Você aumenta a segurança quando mantém organização documental e age com transparência. Em muitos casos, agir no tempo certo evita perdas irreversíveis.
Algumas medidas práticas ajudam muito:
▸guarde comprovantes de compra e venda
▸declare corretamente no Imposto de Renda
▸registre transferências e reinvestimentos
▸mantenha diálogo quando possível
▸procure orientação jurídica ao notar qualquer conflito
Quando existe risco concreto de ocultação, o advogado pode pedir bloqueios, produção antecipada de provas e outras providências previstas no Código de Processo Civil.
A divisão correta depende de três pilares: prova, regime de bens e aplicação da lei. Sem isso, o risco de injustiça e prejuízo financeiro aumenta.
Se você vive essa situação, sentir insegurança é natural. Buscar orientação jurídica é uma forma de proteção, especialmente porque o tempo, em muitos casos, influencia o resultado.
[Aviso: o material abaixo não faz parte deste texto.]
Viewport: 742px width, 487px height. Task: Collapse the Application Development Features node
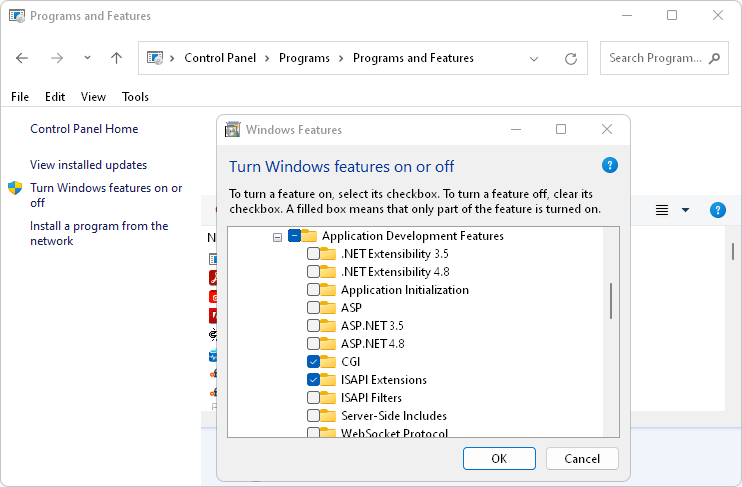pos(277,236)
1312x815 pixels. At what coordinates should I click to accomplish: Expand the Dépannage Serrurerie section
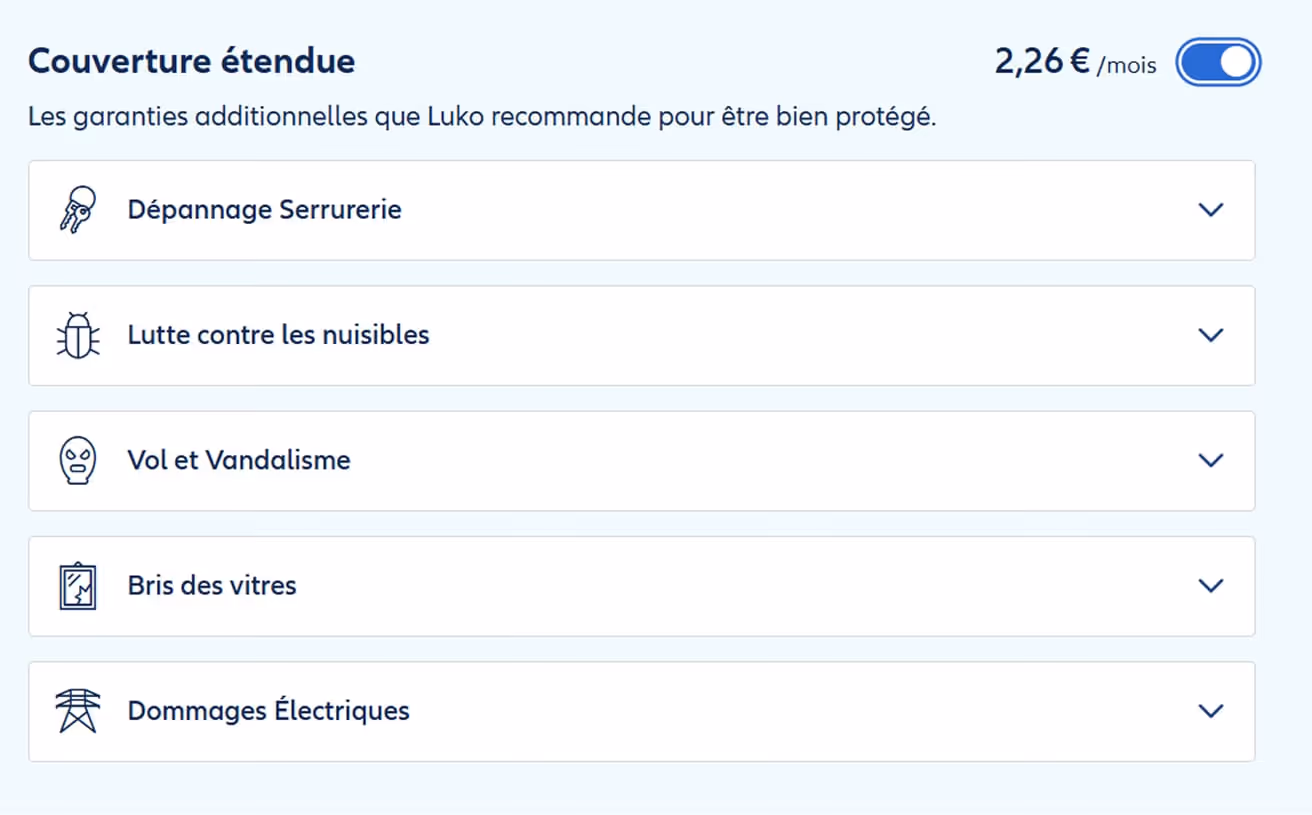[x=1211, y=210]
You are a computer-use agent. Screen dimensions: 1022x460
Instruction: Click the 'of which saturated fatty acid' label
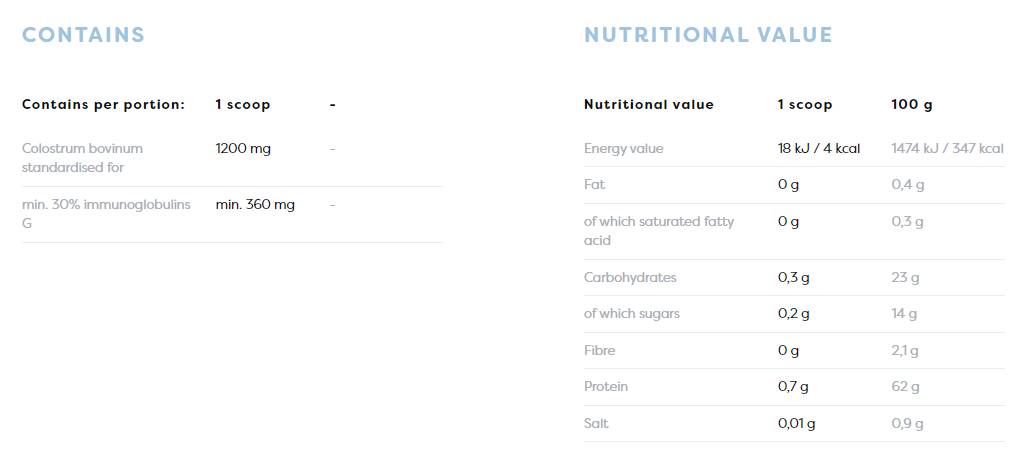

Agir com informação, documentação e apoio técnico pode evitar conflitos maiores e preservar o que é seu por direito.
Um recado final para você!
Sabemos que o tema pode levantar muitas dúvidas e que cada situação é única, demandando uma análise específica de acordo com as circunstâncias de cada caso.
Se você tiver alguma questão ou quiser saber mais sobre o assunto, recomendamos a consulta com um advogado especialista.
O suporte jurídico adequado é fundamental para que decisões sejam tomadas de forma consciente e segura. Clique aqui!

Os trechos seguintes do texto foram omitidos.